__The task__
Please repeat the data below with "headset" swapped for "headphones" everywhere, leaving everything else unchanged.

— START OF Dataset records —

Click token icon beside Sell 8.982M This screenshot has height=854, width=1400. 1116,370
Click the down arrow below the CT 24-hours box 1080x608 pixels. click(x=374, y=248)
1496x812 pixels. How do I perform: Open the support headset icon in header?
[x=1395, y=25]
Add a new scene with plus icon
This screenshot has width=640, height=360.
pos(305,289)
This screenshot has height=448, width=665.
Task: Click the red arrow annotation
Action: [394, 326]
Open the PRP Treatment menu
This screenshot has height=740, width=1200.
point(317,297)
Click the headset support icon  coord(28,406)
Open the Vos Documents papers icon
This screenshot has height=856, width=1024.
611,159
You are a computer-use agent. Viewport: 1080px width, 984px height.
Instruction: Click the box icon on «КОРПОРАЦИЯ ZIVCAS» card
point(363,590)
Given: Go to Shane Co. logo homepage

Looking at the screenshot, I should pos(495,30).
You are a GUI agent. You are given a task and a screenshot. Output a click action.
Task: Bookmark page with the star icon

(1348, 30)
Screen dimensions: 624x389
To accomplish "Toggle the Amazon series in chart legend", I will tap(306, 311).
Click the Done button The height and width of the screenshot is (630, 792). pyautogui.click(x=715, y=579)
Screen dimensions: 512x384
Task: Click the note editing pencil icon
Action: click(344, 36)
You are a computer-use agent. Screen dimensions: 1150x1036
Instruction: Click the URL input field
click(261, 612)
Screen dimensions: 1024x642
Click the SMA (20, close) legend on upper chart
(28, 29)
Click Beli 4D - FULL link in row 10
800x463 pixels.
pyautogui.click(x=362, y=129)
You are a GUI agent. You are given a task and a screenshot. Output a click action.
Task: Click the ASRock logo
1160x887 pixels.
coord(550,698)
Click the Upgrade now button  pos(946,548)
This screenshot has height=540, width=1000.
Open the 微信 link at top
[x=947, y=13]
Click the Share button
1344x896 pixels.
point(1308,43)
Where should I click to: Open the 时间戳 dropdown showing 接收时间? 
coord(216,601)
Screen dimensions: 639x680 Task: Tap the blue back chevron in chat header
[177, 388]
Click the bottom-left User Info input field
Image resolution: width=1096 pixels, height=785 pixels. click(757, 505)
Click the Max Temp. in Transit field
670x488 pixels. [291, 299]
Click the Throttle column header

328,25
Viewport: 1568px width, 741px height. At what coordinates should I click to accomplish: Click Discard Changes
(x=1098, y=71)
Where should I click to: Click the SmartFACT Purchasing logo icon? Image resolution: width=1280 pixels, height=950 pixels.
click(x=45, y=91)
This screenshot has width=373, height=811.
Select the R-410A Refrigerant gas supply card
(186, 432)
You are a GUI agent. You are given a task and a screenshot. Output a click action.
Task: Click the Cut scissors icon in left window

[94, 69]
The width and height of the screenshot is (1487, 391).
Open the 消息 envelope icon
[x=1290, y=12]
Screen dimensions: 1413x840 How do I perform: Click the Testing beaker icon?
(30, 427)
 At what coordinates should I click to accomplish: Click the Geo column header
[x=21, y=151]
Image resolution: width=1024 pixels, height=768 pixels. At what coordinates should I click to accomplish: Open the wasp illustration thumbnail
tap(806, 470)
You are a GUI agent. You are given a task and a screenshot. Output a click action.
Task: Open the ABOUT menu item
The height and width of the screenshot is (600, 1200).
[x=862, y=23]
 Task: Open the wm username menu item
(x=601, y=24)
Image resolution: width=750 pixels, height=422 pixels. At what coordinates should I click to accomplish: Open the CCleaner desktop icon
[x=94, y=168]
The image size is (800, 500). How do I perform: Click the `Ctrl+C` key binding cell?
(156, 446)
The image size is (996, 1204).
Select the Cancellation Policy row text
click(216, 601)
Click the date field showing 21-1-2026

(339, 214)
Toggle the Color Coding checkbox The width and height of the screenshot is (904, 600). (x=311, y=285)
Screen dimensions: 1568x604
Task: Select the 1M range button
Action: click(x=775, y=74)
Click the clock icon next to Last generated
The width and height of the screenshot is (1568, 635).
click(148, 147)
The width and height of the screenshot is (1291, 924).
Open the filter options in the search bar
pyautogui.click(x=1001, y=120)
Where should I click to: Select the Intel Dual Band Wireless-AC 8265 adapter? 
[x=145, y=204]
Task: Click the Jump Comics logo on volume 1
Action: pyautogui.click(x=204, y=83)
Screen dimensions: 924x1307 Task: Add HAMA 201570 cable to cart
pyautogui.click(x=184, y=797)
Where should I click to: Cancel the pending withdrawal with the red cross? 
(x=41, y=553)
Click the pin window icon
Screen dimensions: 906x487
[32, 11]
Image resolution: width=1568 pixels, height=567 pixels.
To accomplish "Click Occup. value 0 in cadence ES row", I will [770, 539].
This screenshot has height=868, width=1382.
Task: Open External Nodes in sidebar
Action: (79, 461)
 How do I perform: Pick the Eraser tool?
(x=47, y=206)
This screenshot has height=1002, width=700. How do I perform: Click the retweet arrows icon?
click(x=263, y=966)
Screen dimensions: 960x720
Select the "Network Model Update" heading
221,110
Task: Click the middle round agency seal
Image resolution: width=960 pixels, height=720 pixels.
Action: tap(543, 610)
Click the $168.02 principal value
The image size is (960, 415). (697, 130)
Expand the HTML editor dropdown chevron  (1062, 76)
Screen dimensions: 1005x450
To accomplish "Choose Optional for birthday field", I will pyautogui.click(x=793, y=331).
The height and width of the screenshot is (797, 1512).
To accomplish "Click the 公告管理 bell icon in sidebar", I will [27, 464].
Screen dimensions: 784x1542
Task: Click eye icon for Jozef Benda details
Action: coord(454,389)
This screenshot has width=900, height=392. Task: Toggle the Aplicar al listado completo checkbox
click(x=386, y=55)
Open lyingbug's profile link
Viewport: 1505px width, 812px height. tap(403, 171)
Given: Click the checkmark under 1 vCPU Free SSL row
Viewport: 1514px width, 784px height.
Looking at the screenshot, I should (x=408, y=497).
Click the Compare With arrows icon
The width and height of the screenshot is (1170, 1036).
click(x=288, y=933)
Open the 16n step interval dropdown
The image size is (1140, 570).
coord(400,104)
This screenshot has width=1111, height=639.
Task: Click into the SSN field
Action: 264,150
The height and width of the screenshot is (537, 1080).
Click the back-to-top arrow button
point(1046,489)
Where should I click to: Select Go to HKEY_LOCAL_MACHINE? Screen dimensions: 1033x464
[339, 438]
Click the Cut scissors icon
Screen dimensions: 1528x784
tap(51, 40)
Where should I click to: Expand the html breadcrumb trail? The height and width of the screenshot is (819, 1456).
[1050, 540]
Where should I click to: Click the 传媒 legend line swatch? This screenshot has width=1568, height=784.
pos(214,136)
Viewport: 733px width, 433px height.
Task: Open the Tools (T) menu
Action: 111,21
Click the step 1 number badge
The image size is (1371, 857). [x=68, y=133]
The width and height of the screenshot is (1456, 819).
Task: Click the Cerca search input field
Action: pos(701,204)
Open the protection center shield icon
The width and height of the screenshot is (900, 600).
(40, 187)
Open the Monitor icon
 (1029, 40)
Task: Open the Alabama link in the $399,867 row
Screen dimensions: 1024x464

— END OF Dataset records —

__Response to the exercise__
Click token icon beside Sell 8.982M This screenshot has height=854, width=1400. 1116,370
Click the down arrow below the CT 24-hours box 1080x608 pixels. click(x=374, y=248)
1496x812 pixels. How do I perform: Open the support headphones icon in header?
[x=1395, y=25]
Add a new scene with plus icon
This screenshot has width=640, height=360.
pos(305,289)
This screenshot has height=448, width=665.
Task: Click the red arrow annotation
Action: [394, 326]
Open the PRP Treatment menu
This screenshot has height=740, width=1200.
point(317,297)
Click the headphones support icon  coord(28,406)
Open the Vos Documents papers icon
This screenshot has height=856, width=1024.
611,159
You are a computer-use agent. Viewport: 1080px width, 984px height.
Instruction: Click the box icon on «КОРПОРАЦИЯ ZIVCAS» card
point(363,590)
Given: Go to Shane Co. logo homepage

Looking at the screenshot, I should pos(495,30).
You are a GUI agent. You are given a task and a screenshot. Output a click action.
Task: Bookmark page with the star icon

(1348, 30)
Screen dimensions: 624x389
To accomplish "Toggle the Amazon series in chart legend", I will tap(306, 311).
Click the Done button The height and width of the screenshot is (630, 792). pyautogui.click(x=715, y=579)
Screen dimensions: 512x384
Task: Click the note editing pencil icon
Action: click(344, 36)
You are a computer-use agent. Screen dimensions: 1150x1036
Instruction: Click the URL input field
click(261, 612)
Screen dimensions: 1024x642
Click the SMA (20, close) legend on upper chart
(28, 29)
Click Beli 4D - FULL link in row 10
800x463 pixels.
pyautogui.click(x=362, y=129)
You are a GUI agent. You are given a task and a screenshot. Output a click action.
Task: Click the ASRock logo
1160x887 pixels.
coord(550,698)
Click the Upgrade now button  pos(946,548)
This screenshot has height=540, width=1000.
Open the 微信 link at top
[x=947, y=13]
Click the Share button
1344x896 pixels.
point(1308,43)
Where should I click to: Open the 时间戳 dropdown showing 接收时间? 
coord(216,601)
Screen dimensions: 639x680 Task: Tap the blue back chevron in chat header
[177, 388]
Click the bottom-left User Info input field
Image resolution: width=1096 pixels, height=785 pixels. click(757, 505)
Click the Max Temp. in Transit field
670x488 pixels. [291, 299]
Click the Throttle column header

328,25
Viewport: 1568px width, 741px height. At what coordinates should I click to accomplish: Click Discard Changes
(x=1098, y=71)
Where should I click to: Click the SmartFACT Purchasing logo icon? Image resolution: width=1280 pixels, height=950 pixels.
click(x=45, y=91)
This screenshot has width=373, height=811.
Select the R-410A Refrigerant gas supply card
(186, 432)
You are a GUI agent. You are given a task and a screenshot. Output a click action.
Task: Click the Cut scissors icon in left window

[94, 69]
The width and height of the screenshot is (1487, 391).
Open the 消息 envelope icon
[x=1290, y=12]
Screen dimensions: 1413x840 How do I perform: Click the Testing beaker icon?
(30, 427)
 At what coordinates should I click to accomplish: Click the Geo column header
[x=21, y=151]
Image resolution: width=1024 pixels, height=768 pixels. At what coordinates should I click to accomplish: Open the wasp illustration thumbnail
tap(806, 470)
You are a GUI agent. You are given a task and a screenshot. Output a click action.
Task: Open the ABOUT menu item
The height and width of the screenshot is (600, 1200).
[x=862, y=23]
 Task: Open the wm username menu item
(x=601, y=24)
Image resolution: width=750 pixels, height=422 pixels. At what coordinates should I click to accomplish: Open the CCleaner desktop icon
[x=94, y=168]
The image size is (800, 500). How do I perform: Click the `Ctrl+C` key binding cell?
(156, 446)
The image size is (996, 1204).
Select the Cancellation Policy row text
click(216, 601)
Click the date field showing 21-1-2026

(339, 214)
Toggle the Color Coding checkbox The width and height of the screenshot is (904, 600). (x=311, y=285)
Screen dimensions: 1568x604
Task: Select the 1M range button
Action: click(x=775, y=74)
Click the clock icon next to Last generated
The width and height of the screenshot is (1568, 635).
click(148, 147)
The width and height of the screenshot is (1291, 924).
Open the filter options in the search bar
pyautogui.click(x=1001, y=120)
Where should I click to: Select the Intel Dual Band Wireless-AC 8265 adapter? 
[x=145, y=204]
Task: Click the Jump Comics logo on volume 1
Action: pyautogui.click(x=204, y=83)
Screen dimensions: 924x1307 Task: Add HAMA 201570 cable to cart
pyautogui.click(x=184, y=797)
Where should I click to: Cancel the pending withdrawal with the red cross? 
(x=41, y=553)
Click the pin window icon
Screen dimensions: 906x487
[32, 11]
Image resolution: width=1568 pixels, height=567 pixels.
To accomplish "Click Occup. value 0 in cadence ES row", I will [770, 539].
This screenshot has height=868, width=1382.
Task: Open External Nodes in sidebar
Action: (79, 461)
 How do I perform: Pick the Eraser tool?
(x=47, y=206)
This screenshot has height=1002, width=700. How do I perform: Click the retweet arrows icon?
click(x=263, y=966)
Screen dimensions: 960x720
Select the "Network Model Update" heading
221,110
Task: Click the middle round agency seal
Image resolution: width=960 pixels, height=720 pixels.
Action: tap(543, 610)
Click the $168.02 principal value
The image size is (960, 415). (697, 130)
Expand the HTML editor dropdown chevron  (1062, 76)
Screen dimensions: 1005x450
To accomplish "Choose Optional for birthday field", I will pyautogui.click(x=793, y=331).
The height and width of the screenshot is (797, 1512).
To accomplish "Click the 公告管理 bell icon in sidebar", I will [27, 464].
Screen dimensions: 784x1542
Task: Click eye icon for Jozef Benda details
Action: coord(454,389)
This screenshot has width=900, height=392. Task: Toggle the Aplicar al listado completo checkbox
click(x=386, y=55)
Open lyingbug's profile link
Viewport: 1505px width, 812px height. tap(403, 171)
Given: Click the checkmark under 1 vCPU Free SSL row
Viewport: 1514px width, 784px height.
Looking at the screenshot, I should (x=408, y=497).
Click the Compare With arrows icon
The width and height of the screenshot is (1170, 1036).
click(x=288, y=933)
Open the 16n step interval dropdown
The image size is (1140, 570).
coord(400,104)
This screenshot has width=1111, height=639.
Task: Click into the SSN field
Action: 264,150
The height and width of the screenshot is (537, 1080).
Click the back-to-top arrow button
point(1046,489)
Where should I click to: Select Go to HKEY_LOCAL_MACHINE? Screen dimensions: 1033x464
[339, 438]
Click the Cut scissors icon
Screen dimensions: 1528x784
tap(51, 40)
Where should I click to: Expand the html breadcrumb trail? The height and width of the screenshot is (819, 1456).
[1050, 540]
Where should I click to: Click the 传媒 legend line swatch? This screenshot has width=1568, height=784.
pos(214,136)
Viewport: 733px width, 433px height.
Task: Open the Tools (T) menu
Action: 111,21
Click the step 1 number badge
The image size is (1371, 857). [x=68, y=133]
The width and height of the screenshot is (1456, 819).
Task: Click the Cerca search input field
Action: pos(701,204)
Open the protection center shield icon
The width and height of the screenshot is (900, 600).
(40, 187)
Open the Monitor icon
 (1029, 40)
Task: Open the Alabama link in the $399,867 row
Screen dimensions: 1024x464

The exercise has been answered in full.